Votar, votamos. Algunos botan, otros se proclaman votontos, o botontos, que ya no recuerdo cuál de las dos inventé primero, pero la gran mayoría se limita a ahorrar algo para pagar a una Hacienda insaciable, máquina extractiva de primer orden aunque, realmente, no tengamos ni la más remota idea de cuál es el destino de los dineros que nos sustraen con atraco a mano armada. Aunque alguno de los rumbos sí los conocemos: van a mejorar las condiciones de vida de los vasquitos, de los catalanes y de los etarras que vuelven a casa ebrios de solemnidad y satisfacción, con el pueblo llano afín a sus monstruosidades, aplaudiéndolos como si se tratase de zalacaínes aventureros y no de meros endriagos de cuando los tiempos cavernícolas. Lo de los catalanes, a fuer de esperpento, no deja de ser esquizofrenia. Condecorados sus delitos con el honor de redactar las leyes que los eximen del talego, son el ejemplo más notorio del derrumbe ético de nuestras instituciones de gobierno. El gachó que le pone los cuernos a la bego cuando no está escribiendo redacciones de escuela para declararse hombre enamorado, lo vende a propios y extraños como una herramienta de reconciliación, pero no como lo que es: el pago para seguir mandando, aunque en puridad no mande nada. Algunos lo llaman pragmatismo político, saco donde cabe absolutamente todos los desvaríos de los mediocres (y hay unos cuantos, comenzando por los ministerios y acabando por los despachos ferrazosos), pero la única palabra que se le ajusta como un guante es traición.

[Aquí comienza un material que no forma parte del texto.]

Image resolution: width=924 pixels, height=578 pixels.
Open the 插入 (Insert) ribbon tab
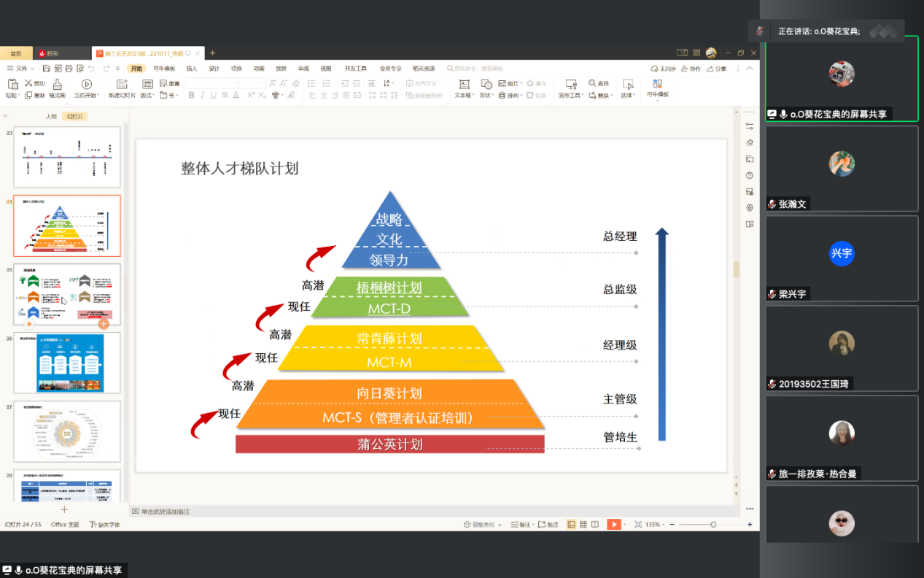tap(192, 69)
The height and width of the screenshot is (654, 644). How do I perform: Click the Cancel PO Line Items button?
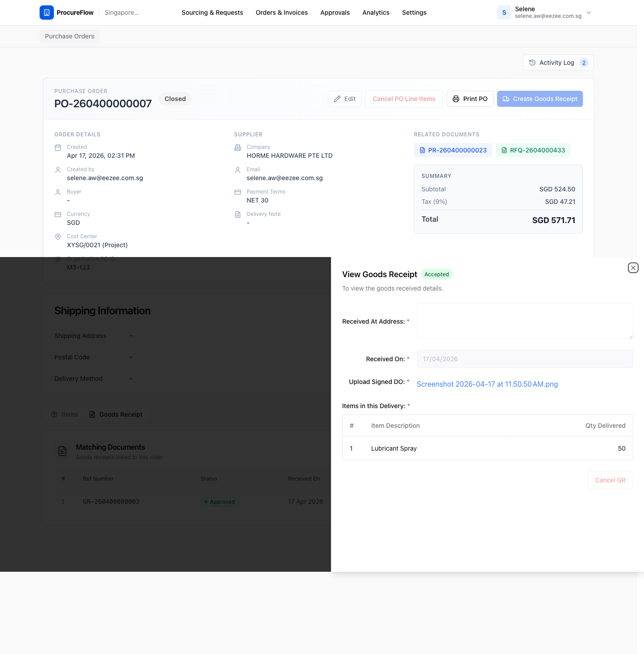404,99
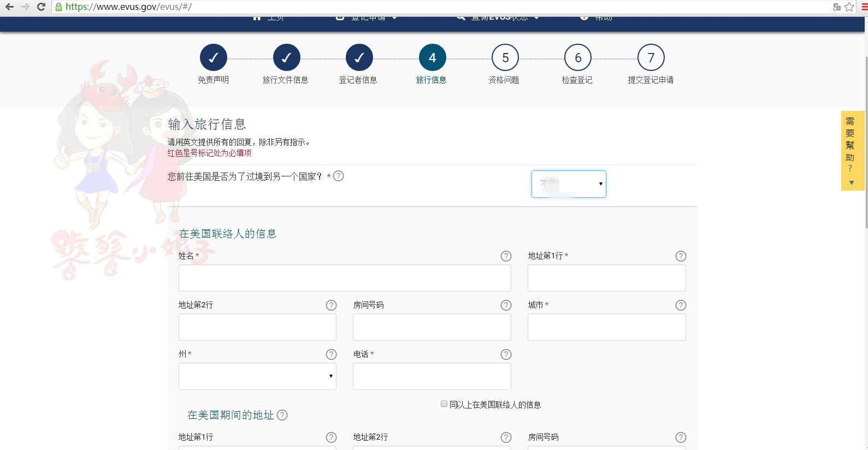Click the 姓名 contact name input field

click(x=345, y=278)
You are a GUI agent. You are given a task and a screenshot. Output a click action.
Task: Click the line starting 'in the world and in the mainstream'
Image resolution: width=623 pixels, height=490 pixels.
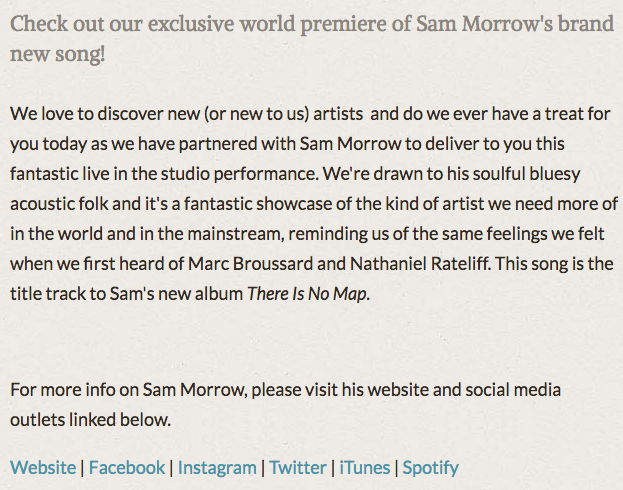click(x=307, y=234)
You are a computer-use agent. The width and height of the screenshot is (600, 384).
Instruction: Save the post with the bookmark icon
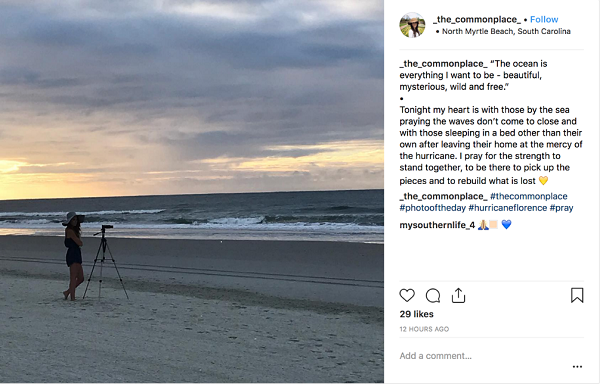coord(577,295)
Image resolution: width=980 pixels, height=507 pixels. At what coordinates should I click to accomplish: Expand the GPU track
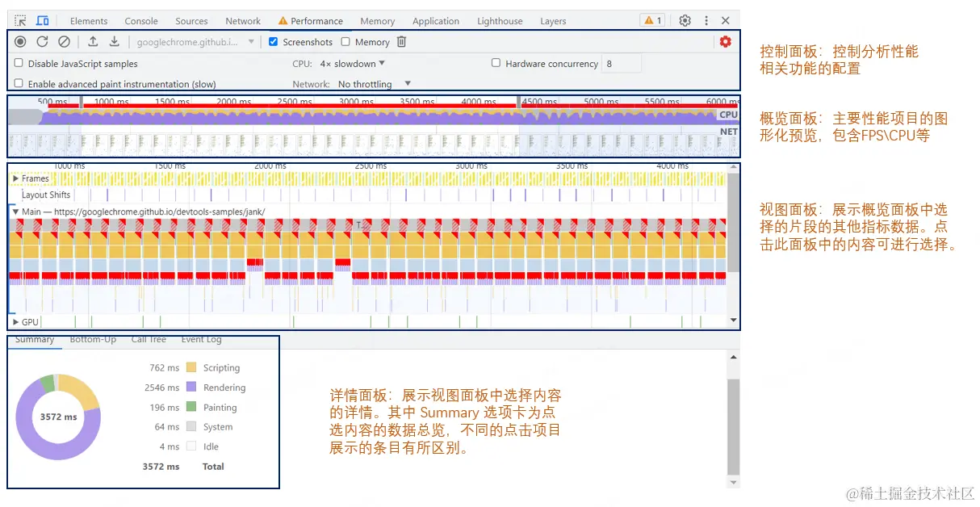point(15,322)
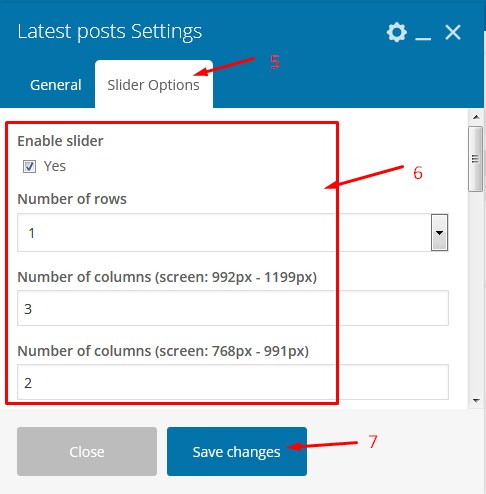
Task: Click the scrollbar thumb grip
Action: pyautogui.click(x=475, y=159)
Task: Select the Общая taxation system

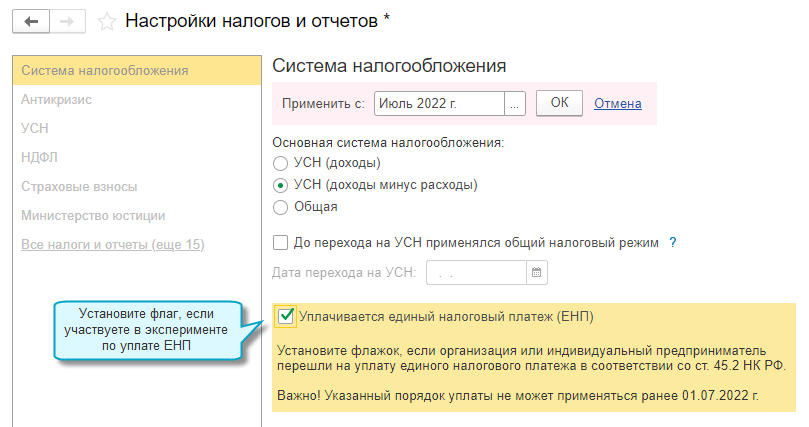Action: click(280, 207)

Aunque, bien pensado, ¿traicionar qué cosa? Eso de los principios fundamentales del Estado de derecho, moneda de cambio cuando no venta al mejor postor, es algo tan melifluo y blando que tampoco pasa nada si acaban junto al retrete para otros propósitos.

Y si la amnistía es pura corrupción política, la corrupción económica es pura absolución de los mediocres que la practican. No es un hecho aislado, y ya es bastante feo que tengamos un gobierno que huele a podredumbre por todas las costuras como para acostumbrarnos al espectáculo circense que tienen montado. Es algo tan grave como la indolencia e incluso la complacencia con que una gran variedad de medios de comunicación tienden a absolver a los encausados y al truño ese que duerme con la bego (si es que lo hace). Cuando una buena parte de la sociedad es capaz de atrincherarse de ese modo por salvaguardar la integridad de una ideología política proyectada en un caradura sin lecturas y sin cartilla, la cuestión es antes metástasis que resfriado. Pero nos venimos acostumbrando a no saber nada de nada, solo aquello que los vientos portan en sus aires, como los casos marroquíes, los casos venezolanos (con el otro imbécil de por medio: joer con los sociatas, vaya prendas eligen para gobernarnos a todos), los casos complutenses, los casos extremeños, los casos de las aerolíneas, los casos de la puta madre que los parió a todos... 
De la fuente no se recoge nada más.